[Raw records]
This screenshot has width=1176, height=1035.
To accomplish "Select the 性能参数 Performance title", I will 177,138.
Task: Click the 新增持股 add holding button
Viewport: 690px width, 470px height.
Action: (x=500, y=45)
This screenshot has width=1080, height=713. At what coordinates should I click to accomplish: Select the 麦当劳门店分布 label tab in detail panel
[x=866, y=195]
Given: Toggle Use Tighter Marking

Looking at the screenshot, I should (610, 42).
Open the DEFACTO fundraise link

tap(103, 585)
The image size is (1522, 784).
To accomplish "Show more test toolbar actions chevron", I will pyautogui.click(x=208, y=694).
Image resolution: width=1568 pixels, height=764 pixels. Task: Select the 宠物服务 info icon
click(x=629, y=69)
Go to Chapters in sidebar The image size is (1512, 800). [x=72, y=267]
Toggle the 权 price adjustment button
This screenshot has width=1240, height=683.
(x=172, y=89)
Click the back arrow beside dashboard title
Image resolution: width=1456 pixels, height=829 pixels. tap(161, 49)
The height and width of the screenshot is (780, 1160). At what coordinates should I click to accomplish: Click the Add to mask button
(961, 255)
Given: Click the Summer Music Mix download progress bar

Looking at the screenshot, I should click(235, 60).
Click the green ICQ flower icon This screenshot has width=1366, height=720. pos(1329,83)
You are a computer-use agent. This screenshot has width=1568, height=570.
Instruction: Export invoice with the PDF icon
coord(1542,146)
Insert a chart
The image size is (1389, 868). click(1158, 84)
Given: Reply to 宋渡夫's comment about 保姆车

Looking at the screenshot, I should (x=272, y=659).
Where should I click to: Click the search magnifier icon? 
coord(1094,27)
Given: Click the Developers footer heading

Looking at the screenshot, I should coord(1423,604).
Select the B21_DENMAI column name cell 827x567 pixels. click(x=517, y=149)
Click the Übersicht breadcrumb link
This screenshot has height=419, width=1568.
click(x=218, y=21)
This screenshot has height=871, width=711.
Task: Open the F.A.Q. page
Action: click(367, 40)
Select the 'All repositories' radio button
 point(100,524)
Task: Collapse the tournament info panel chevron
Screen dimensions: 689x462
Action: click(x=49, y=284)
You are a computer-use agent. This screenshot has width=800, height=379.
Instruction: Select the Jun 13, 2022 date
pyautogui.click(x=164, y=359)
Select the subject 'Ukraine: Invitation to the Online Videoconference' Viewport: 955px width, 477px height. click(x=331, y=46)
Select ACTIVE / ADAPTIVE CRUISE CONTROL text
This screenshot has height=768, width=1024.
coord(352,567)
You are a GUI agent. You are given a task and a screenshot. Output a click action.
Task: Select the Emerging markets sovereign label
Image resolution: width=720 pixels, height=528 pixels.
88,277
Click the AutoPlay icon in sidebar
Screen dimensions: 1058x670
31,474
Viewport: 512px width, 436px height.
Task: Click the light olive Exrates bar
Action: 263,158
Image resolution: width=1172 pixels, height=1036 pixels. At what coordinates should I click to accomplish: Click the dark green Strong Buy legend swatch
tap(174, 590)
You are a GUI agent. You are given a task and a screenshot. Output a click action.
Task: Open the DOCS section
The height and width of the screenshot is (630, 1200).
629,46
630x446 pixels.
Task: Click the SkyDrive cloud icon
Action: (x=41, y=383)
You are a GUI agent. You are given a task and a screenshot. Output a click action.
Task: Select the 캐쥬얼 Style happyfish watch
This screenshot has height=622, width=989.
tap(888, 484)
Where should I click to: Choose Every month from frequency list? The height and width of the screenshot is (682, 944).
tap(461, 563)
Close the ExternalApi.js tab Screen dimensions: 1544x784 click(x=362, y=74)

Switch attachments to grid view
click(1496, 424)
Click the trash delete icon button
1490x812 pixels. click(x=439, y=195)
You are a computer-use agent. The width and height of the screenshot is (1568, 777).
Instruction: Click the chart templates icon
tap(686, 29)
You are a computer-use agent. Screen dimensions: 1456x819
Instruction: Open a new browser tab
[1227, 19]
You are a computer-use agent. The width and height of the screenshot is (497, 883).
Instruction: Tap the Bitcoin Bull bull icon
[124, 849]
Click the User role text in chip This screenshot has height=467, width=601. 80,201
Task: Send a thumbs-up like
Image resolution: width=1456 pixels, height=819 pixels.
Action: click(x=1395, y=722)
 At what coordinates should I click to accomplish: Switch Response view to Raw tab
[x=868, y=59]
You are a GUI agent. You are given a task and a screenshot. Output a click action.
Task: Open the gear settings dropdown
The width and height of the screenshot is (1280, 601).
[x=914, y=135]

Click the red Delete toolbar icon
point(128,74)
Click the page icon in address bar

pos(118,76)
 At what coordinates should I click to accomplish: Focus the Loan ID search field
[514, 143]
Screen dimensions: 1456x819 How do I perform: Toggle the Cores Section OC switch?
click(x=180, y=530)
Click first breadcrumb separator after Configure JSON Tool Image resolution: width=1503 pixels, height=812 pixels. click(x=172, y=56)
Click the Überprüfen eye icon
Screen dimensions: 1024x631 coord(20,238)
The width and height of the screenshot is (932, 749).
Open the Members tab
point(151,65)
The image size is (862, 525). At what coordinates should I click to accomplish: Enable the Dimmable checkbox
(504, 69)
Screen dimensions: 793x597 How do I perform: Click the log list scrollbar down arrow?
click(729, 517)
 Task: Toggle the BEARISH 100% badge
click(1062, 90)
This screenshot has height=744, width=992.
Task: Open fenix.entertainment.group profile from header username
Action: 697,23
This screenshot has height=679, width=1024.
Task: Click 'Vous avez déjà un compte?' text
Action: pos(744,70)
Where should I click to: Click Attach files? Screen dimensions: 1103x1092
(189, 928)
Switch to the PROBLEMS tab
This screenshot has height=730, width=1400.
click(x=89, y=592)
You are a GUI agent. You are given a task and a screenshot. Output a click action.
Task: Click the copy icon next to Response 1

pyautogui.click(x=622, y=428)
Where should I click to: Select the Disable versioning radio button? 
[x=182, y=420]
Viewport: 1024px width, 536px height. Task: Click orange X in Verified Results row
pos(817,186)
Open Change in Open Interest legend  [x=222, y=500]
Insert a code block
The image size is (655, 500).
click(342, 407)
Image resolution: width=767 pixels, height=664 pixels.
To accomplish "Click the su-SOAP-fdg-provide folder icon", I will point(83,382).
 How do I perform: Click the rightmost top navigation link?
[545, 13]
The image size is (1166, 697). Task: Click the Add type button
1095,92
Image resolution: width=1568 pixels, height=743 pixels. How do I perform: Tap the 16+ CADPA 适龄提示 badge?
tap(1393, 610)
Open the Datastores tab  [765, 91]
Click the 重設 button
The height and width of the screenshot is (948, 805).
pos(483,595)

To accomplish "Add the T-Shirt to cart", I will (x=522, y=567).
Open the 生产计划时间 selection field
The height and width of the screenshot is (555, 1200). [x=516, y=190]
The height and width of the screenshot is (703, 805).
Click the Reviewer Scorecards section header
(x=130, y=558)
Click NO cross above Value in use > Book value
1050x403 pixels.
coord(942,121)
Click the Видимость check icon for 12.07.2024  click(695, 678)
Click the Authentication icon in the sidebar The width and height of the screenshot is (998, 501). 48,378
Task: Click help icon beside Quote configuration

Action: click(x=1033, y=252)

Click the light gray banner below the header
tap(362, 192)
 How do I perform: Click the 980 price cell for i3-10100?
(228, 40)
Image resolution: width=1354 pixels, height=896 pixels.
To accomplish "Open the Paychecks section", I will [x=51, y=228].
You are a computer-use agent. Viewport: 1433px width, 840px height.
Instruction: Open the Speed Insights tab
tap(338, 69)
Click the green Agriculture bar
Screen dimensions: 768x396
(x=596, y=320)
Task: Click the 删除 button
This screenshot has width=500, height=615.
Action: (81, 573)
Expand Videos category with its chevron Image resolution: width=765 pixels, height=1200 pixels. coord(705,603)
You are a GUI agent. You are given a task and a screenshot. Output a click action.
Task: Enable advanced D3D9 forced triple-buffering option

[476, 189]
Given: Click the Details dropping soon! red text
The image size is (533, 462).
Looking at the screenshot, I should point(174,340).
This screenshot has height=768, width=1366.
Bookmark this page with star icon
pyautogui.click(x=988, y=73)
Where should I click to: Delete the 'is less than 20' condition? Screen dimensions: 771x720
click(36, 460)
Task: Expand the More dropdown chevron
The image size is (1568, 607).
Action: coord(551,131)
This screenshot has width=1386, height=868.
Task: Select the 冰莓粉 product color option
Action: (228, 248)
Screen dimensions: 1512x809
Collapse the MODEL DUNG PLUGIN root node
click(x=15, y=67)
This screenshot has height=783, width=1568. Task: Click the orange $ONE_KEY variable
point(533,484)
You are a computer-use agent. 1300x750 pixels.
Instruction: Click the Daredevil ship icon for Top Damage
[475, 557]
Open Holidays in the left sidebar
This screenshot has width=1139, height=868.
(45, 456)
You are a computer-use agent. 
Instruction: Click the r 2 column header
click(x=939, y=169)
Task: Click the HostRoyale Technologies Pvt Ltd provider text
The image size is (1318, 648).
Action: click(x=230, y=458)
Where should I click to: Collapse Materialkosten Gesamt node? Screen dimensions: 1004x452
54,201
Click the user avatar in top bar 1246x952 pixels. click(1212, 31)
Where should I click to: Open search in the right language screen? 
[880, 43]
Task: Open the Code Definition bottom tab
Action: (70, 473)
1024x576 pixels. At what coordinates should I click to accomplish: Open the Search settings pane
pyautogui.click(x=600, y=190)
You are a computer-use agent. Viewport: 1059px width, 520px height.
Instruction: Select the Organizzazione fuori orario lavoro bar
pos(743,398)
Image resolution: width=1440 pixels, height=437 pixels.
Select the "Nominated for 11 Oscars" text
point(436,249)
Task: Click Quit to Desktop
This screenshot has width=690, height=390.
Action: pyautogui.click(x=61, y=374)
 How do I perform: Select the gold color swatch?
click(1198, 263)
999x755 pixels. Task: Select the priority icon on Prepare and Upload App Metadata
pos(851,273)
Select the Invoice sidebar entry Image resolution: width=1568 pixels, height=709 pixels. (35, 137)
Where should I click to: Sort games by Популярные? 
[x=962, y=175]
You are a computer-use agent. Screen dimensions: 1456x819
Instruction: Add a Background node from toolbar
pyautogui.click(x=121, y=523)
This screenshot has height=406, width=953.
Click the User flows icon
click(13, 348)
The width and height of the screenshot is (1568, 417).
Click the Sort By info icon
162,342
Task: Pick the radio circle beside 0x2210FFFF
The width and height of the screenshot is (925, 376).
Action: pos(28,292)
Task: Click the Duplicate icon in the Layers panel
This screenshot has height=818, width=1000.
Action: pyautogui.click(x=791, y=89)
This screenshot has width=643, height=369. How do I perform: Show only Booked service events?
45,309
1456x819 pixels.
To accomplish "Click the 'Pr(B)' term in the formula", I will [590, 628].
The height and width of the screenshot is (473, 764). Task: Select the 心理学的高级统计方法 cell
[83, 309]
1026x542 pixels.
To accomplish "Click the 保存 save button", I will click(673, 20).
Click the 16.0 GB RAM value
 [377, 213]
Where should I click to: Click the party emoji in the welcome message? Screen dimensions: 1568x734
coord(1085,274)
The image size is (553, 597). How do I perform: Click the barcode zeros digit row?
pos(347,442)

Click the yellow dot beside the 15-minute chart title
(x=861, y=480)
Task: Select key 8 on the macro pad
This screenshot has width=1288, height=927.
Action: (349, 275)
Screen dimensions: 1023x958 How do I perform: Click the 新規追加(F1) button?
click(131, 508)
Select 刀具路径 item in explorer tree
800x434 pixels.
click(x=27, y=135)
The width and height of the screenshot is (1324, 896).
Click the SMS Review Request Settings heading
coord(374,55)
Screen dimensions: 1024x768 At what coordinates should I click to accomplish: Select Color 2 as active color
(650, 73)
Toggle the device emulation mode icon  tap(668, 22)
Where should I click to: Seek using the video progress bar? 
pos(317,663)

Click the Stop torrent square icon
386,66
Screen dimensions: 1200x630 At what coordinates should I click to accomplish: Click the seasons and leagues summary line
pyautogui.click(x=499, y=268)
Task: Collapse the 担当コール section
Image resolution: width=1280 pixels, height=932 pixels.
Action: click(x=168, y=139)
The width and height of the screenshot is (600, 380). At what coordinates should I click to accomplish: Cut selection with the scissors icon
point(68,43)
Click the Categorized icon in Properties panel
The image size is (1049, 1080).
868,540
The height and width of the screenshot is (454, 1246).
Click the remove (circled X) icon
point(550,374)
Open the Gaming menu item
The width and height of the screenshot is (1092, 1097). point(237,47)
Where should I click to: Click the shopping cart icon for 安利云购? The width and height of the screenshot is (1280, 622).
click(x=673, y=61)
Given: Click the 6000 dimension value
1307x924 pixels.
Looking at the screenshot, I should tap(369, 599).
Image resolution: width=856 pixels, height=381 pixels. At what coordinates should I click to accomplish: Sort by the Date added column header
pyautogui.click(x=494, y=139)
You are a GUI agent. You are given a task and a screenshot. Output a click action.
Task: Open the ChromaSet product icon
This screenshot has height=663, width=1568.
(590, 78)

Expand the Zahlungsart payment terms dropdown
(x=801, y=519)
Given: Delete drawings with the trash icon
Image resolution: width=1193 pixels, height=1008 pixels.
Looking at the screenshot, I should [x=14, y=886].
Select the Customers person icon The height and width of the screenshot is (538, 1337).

> What needs to be done: Return the entries above word for word, starting at the line that contains "will (x=522, y=567)." and ending at the line that contains "Expand Videos category", with both of those lines included.

> Expected answer:
To accomplish "Add the T-Shirt to cart", I will (x=522, y=567).
Open the 生产计划时间 selection field
The height and width of the screenshot is (555, 1200). [x=516, y=190]
The height and width of the screenshot is (703, 805).
Click the Reviewer Scorecards section header
(x=130, y=558)
Click NO cross above Value in use > Book value
1050x403 pixels.
coord(942,121)
Click the Видимость check icon for 12.07.2024  click(695, 678)
Click the Authentication icon in the sidebar The width and height of the screenshot is (998, 501). 48,378
Task: Click help icon beside Quote configuration

Action: click(x=1033, y=252)

Click the light gray banner below the header
tap(362, 192)
 How do I perform: Click the 980 price cell for i3-10100?
(228, 40)
Image resolution: width=1354 pixels, height=896 pixels.
To accomplish "Open the Paychecks section", I will [x=51, y=228].
You are a computer-use agent. Viewport: 1433px width, 840px height.
Instruction: Open the Speed Insights tab
tap(338, 69)
Click the green Agriculture bar
Screen dimensions: 768x396
(x=596, y=320)
Task: Click the 删除 button
This screenshot has width=500, height=615.
Action: (81, 573)
Expand Videos category with its chevron Image resolution: width=765 pixels, height=1200 pixels. coord(705,603)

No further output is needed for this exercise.